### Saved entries

==*==

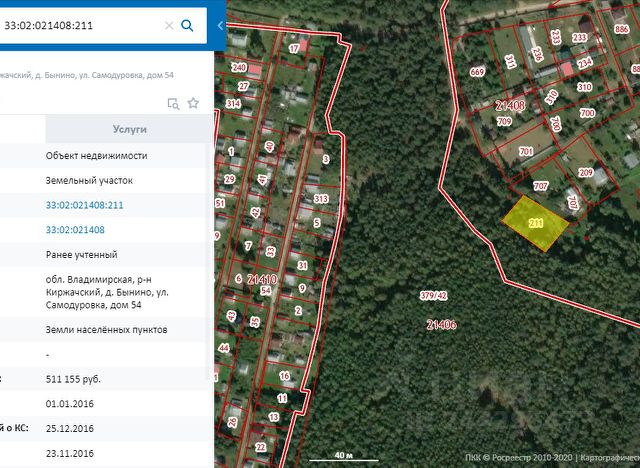
Task: Open cadastral number link 33:02:021408:211
Action: [x=85, y=205]
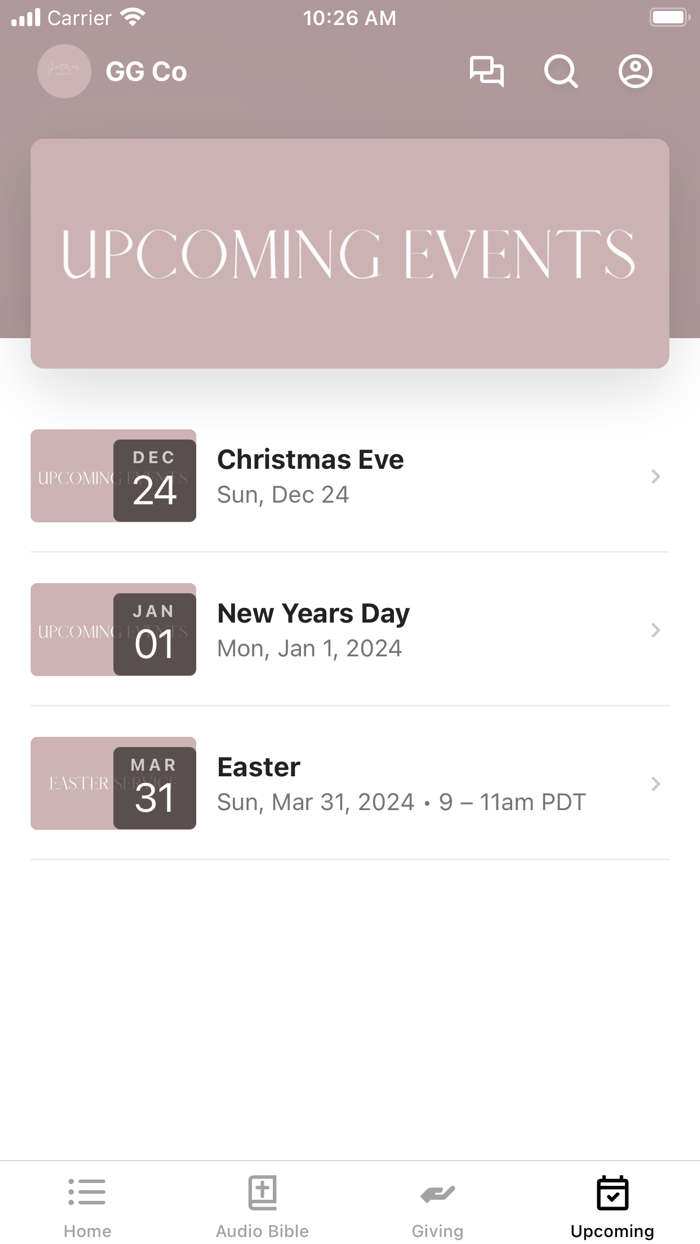Select the Upcoming calendar icon
700x1244 pixels.
612,1192
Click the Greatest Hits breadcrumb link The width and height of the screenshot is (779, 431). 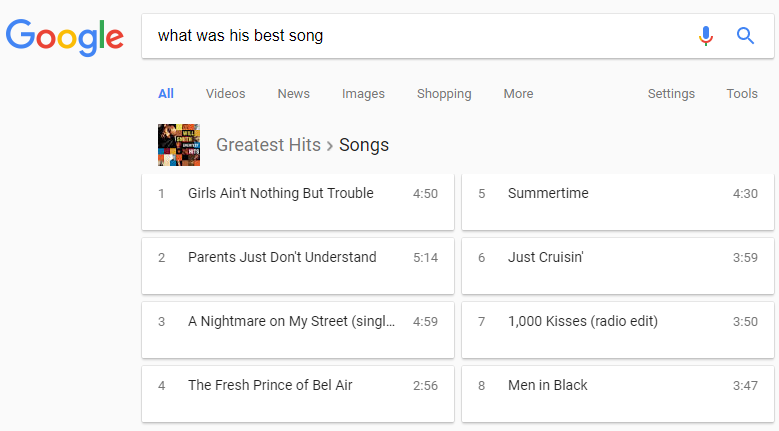(x=268, y=145)
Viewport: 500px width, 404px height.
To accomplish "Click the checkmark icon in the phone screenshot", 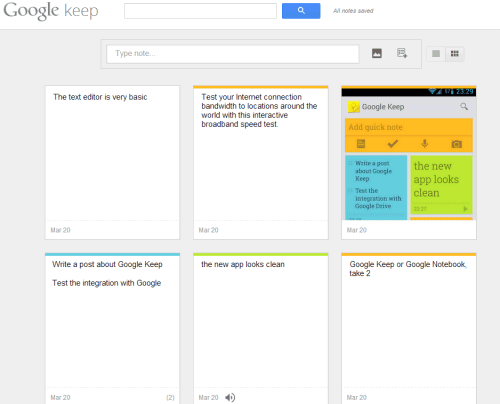I will tap(393, 144).
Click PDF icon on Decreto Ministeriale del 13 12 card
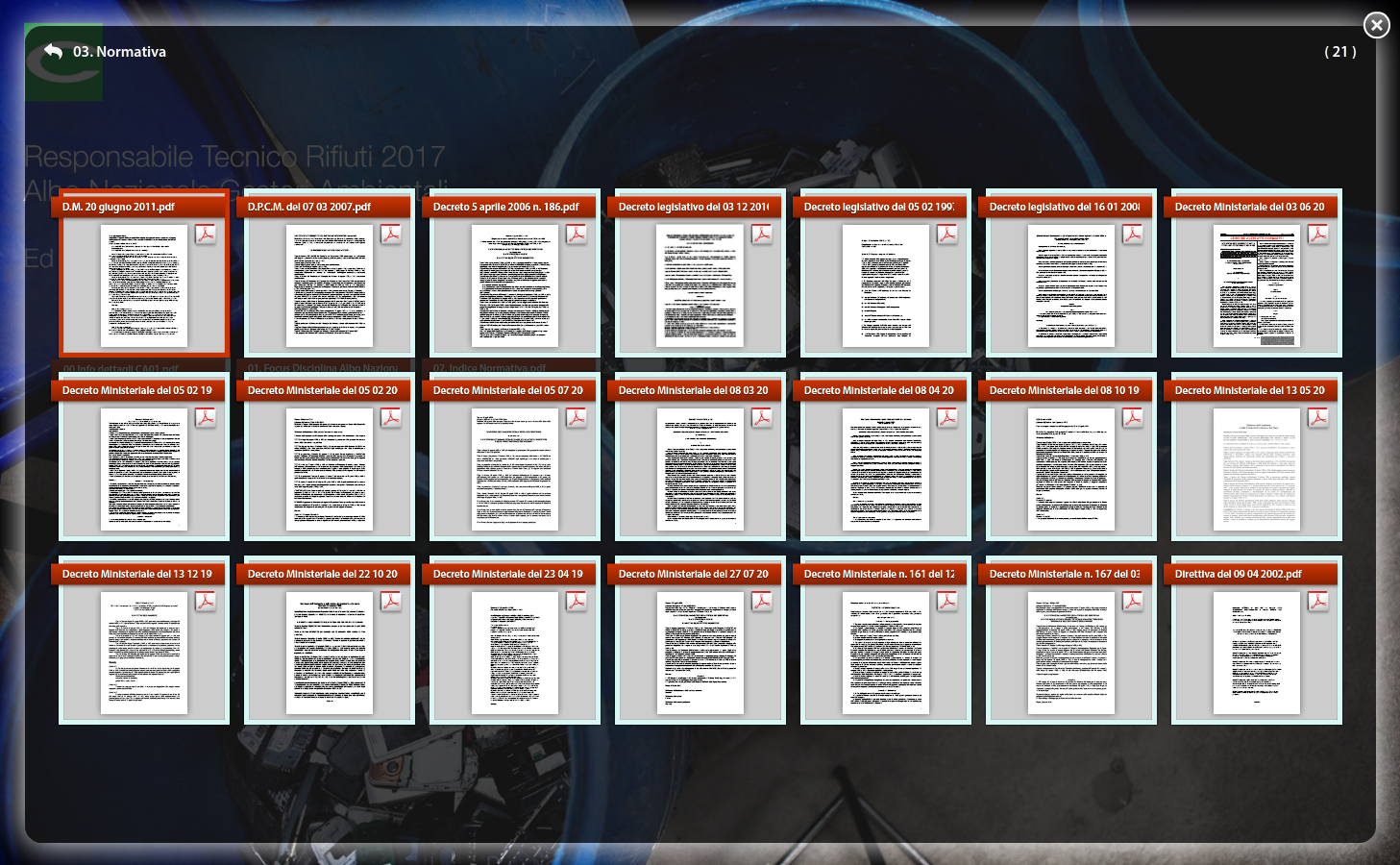Image resolution: width=1400 pixels, height=865 pixels. tap(206, 602)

==*==

### WHAT TO WORK ON
Leave out the pictures, and retype exactly the lines from the one containing "Click PDF icon" through the last line of the data above, no more and no less.

### WRITTEN ANSWER
Click PDF icon on Decreto Ministeriale del 13 12 card
Image resolution: width=1400 pixels, height=865 pixels. tap(206, 602)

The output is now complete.